Data on locating visible targets
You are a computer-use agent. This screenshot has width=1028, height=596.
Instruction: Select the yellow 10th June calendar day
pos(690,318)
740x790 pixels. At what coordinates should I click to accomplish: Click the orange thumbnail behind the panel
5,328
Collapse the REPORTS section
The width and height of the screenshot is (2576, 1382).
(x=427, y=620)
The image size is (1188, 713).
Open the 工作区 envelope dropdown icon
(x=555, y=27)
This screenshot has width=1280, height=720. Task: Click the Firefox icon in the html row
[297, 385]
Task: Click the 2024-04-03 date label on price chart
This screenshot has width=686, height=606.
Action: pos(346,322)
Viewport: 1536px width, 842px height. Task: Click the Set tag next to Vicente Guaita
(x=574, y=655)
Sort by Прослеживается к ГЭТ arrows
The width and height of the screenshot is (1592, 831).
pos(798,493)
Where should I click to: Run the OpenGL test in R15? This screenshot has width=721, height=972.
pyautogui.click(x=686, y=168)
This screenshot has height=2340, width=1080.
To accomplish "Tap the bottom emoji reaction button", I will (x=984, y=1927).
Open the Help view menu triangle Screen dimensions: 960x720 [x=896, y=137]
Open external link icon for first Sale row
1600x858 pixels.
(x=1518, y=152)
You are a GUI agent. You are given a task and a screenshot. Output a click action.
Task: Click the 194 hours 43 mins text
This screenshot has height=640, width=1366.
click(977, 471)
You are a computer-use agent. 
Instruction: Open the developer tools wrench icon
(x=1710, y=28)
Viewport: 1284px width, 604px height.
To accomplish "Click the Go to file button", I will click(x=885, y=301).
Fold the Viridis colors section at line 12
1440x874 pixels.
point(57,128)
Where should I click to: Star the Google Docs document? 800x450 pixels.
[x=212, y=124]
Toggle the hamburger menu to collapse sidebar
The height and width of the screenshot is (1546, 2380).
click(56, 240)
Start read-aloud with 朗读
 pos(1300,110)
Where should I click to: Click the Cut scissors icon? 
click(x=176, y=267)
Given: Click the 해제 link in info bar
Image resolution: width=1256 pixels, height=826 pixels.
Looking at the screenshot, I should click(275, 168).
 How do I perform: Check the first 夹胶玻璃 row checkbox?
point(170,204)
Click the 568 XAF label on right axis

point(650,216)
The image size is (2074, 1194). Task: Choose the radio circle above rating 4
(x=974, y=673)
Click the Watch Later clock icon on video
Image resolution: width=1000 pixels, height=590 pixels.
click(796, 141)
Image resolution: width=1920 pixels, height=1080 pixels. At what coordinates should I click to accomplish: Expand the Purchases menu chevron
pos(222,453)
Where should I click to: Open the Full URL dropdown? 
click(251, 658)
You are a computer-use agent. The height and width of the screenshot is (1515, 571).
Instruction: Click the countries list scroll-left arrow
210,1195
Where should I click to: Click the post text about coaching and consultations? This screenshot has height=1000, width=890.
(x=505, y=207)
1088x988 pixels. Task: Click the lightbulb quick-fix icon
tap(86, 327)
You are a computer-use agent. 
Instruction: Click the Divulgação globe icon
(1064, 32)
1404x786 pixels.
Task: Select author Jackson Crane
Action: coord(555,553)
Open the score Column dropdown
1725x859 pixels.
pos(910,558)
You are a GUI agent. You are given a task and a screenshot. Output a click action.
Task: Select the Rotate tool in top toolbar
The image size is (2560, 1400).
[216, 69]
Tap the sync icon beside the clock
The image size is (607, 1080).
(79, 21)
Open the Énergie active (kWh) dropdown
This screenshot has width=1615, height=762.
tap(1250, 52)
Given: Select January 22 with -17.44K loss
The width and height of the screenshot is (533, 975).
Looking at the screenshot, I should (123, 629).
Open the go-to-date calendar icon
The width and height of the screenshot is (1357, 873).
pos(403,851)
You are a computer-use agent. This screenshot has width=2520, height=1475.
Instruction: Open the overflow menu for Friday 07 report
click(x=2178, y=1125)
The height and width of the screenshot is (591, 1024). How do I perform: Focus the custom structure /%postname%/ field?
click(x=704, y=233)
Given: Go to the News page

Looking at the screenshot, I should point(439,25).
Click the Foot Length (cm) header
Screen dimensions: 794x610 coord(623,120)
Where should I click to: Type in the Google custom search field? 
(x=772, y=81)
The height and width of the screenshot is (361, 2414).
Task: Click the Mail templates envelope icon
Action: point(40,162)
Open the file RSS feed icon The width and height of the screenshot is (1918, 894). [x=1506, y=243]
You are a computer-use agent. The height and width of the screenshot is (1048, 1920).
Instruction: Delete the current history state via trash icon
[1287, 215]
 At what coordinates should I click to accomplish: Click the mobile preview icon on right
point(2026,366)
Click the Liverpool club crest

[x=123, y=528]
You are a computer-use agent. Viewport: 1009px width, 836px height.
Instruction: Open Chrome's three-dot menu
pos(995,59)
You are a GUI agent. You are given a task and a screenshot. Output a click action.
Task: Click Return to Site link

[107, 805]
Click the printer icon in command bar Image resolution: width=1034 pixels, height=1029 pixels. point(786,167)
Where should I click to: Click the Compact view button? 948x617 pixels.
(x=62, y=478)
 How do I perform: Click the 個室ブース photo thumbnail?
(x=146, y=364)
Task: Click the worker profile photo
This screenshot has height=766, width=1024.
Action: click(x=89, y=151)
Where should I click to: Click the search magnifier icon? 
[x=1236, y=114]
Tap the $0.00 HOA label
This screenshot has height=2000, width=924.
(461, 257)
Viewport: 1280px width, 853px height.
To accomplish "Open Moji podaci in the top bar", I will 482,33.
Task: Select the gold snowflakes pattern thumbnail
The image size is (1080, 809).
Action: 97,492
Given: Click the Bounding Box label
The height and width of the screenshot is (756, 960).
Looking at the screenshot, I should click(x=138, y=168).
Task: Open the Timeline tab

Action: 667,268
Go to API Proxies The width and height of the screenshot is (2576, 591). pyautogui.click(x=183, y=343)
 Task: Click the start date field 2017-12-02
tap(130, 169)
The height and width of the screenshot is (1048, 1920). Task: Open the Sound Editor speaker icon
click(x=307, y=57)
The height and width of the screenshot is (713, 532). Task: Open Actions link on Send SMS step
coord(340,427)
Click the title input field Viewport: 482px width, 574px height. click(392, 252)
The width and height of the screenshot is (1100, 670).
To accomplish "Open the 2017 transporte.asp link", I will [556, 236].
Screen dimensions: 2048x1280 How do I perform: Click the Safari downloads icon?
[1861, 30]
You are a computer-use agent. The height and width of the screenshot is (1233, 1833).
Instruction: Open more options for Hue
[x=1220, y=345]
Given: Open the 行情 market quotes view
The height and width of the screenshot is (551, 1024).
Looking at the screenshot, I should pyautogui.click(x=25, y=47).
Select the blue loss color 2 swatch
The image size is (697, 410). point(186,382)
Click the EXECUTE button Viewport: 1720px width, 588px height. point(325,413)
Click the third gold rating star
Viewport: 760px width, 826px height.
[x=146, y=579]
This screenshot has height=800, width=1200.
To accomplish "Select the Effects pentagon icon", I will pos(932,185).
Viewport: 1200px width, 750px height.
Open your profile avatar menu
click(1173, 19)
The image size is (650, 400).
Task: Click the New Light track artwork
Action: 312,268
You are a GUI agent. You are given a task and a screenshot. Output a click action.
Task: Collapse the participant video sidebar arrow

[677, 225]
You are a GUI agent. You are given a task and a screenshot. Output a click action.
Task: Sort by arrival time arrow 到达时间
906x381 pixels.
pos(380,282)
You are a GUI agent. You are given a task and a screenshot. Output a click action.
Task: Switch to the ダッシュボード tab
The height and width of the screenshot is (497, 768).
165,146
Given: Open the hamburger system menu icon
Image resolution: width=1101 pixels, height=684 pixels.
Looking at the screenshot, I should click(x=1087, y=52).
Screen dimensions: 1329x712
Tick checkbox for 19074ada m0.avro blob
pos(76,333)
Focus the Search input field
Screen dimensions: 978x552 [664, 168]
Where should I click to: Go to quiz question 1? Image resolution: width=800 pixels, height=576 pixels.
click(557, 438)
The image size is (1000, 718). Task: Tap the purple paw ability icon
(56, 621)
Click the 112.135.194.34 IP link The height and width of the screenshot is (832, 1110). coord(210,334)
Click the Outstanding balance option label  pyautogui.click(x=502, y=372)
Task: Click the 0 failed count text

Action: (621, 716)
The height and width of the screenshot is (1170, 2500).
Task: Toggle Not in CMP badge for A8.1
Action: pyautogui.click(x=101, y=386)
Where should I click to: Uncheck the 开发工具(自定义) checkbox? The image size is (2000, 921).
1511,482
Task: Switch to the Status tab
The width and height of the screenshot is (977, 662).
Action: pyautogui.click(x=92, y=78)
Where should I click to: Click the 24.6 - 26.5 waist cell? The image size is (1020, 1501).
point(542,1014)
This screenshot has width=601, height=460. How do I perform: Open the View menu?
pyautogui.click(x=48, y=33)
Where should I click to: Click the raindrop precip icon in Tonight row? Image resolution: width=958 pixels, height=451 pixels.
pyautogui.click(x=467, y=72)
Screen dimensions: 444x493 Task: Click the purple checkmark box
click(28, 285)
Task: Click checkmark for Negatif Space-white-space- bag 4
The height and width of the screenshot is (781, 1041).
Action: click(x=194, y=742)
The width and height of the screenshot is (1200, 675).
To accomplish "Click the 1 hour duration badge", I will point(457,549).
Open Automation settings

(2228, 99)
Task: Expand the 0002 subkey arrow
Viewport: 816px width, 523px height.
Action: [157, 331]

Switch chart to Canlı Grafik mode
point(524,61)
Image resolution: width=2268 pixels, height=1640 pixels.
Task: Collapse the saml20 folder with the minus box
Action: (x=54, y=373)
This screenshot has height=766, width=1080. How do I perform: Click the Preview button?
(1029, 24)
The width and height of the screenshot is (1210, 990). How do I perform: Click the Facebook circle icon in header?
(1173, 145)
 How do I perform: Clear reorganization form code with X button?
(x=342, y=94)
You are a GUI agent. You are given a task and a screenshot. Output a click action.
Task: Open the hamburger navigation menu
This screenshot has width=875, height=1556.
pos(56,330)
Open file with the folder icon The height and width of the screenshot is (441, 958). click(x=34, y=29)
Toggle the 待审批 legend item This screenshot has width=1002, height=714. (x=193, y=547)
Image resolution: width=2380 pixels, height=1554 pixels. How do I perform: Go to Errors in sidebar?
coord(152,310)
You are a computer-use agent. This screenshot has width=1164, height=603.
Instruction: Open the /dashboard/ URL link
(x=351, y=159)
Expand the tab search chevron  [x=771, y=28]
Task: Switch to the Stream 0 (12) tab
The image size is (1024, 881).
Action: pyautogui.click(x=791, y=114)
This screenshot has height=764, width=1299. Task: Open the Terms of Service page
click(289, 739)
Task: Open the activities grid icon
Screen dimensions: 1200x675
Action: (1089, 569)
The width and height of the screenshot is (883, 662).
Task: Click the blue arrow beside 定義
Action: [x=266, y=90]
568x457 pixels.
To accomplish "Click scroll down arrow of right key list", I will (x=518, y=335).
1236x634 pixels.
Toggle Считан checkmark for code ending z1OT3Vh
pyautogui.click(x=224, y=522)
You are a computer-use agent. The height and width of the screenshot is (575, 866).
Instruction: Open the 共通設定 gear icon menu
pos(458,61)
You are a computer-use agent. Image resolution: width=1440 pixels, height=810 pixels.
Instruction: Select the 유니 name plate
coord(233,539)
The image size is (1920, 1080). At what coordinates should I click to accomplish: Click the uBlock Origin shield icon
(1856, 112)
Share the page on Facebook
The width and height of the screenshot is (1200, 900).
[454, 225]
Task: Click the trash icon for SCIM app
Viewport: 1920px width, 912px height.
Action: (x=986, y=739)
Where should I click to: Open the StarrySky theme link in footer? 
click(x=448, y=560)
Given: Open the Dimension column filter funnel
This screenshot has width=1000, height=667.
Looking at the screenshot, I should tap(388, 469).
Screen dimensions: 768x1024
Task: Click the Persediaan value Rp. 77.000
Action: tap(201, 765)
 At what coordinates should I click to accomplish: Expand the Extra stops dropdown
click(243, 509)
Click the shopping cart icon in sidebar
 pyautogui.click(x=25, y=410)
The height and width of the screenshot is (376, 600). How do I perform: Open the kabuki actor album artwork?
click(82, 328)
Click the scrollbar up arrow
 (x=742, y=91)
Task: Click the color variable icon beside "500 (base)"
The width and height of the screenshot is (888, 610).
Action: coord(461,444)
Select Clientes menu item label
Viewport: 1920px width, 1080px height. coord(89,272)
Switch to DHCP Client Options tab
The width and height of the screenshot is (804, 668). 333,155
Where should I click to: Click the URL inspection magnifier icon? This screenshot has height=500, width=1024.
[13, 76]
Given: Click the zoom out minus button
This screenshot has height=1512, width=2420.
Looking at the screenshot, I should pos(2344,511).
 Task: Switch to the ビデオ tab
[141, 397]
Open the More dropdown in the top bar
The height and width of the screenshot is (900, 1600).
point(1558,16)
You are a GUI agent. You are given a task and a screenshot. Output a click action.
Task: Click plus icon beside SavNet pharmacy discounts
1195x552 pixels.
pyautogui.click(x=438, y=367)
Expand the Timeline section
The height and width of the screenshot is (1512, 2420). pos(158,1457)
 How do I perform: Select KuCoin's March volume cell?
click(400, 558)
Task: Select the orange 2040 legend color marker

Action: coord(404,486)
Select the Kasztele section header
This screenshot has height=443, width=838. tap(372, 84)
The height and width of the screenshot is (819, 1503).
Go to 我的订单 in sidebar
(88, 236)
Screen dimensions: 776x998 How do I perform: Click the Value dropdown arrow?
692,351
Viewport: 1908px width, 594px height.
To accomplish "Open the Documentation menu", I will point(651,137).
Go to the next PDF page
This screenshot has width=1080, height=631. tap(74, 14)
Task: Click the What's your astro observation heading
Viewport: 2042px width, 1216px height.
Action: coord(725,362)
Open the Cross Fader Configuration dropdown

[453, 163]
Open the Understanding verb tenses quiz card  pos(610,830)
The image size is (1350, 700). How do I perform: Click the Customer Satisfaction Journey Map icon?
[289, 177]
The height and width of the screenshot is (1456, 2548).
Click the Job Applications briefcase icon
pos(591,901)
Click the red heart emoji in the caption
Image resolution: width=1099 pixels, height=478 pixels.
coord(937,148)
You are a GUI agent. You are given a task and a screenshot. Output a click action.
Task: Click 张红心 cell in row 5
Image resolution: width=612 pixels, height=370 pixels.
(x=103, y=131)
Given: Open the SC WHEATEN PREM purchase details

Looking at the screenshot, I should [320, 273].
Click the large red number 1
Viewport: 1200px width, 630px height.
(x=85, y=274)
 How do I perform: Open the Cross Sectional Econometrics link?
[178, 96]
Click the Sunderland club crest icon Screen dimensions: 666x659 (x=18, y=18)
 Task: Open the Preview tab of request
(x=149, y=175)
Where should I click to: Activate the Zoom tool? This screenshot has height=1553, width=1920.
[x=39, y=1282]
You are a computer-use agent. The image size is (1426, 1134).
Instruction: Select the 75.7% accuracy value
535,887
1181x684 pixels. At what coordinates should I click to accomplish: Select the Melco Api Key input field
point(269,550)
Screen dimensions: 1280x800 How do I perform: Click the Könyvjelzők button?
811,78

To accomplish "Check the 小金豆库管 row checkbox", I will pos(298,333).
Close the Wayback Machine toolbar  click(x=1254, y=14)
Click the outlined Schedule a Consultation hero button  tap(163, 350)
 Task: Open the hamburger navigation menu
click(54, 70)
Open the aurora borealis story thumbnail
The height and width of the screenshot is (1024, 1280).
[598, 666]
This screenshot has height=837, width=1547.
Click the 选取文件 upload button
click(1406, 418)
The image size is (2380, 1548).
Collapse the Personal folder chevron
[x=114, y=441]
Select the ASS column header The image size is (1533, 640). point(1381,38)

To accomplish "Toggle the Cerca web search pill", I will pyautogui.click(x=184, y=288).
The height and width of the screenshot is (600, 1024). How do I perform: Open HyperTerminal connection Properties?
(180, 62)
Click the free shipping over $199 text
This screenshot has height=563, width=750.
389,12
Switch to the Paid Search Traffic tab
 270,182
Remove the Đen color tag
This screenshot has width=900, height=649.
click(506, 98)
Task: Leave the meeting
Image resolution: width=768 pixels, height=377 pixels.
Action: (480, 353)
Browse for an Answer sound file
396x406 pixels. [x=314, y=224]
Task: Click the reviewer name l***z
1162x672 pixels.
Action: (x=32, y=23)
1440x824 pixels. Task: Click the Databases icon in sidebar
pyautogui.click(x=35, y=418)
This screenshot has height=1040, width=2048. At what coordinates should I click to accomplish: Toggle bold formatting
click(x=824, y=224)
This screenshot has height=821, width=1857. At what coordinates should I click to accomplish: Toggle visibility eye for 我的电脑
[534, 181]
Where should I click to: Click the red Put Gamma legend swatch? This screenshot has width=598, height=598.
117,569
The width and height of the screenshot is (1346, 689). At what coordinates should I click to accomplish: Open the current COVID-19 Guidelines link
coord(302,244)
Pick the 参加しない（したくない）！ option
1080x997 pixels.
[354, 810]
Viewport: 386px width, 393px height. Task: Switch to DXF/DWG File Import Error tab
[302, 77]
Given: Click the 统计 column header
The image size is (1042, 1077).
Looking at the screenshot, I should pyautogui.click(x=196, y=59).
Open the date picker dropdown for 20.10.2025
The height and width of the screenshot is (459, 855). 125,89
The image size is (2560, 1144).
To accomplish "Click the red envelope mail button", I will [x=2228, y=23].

TASK TO COMPLETE
Retype the listing from its first line down to the line containing "(x=1518, y=152)", and include that line.

CORRECT RESPONSE
You are a computer-use agent. This screenshot has width=1028, height=596.
Instruction: Select the yellow 10th June calendar day
pos(690,318)
740x790 pixels. At what coordinates should I click to accomplish: Click the orange thumbnail behind the panel
5,328
Collapse the REPORTS section
The width and height of the screenshot is (2576, 1382).
(x=427, y=620)
The image size is (1188, 713).
Open the 工作区 envelope dropdown icon
(x=555, y=27)
This screenshot has width=1280, height=720. Task: Click the Firefox icon in the html row
[297, 385]
Task: Click the 2024-04-03 date label on price chart
This screenshot has width=686, height=606.
Action: pos(346,322)
Viewport: 1536px width, 842px height. Task: Click the Set tag next to Vicente Guaita
(x=574, y=655)
Sort by Прослеживается к ГЭТ arrows
The width and height of the screenshot is (1592, 831).
pos(798,493)
Where should I click to: Run the OpenGL test in R15? This screenshot has width=721, height=972.
pyautogui.click(x=686, y=168)
This screenshot has height=2340, width=1080.
To accomplish "Tap the bottom emoji reaction button", I will (x=984, y=1927).
Open the Help view menu triangle Screen dimensions: 960x720 [x=896, y=137]
Open external link icon for first Sale row
1600x858 pixels.
(x=1518, y=152)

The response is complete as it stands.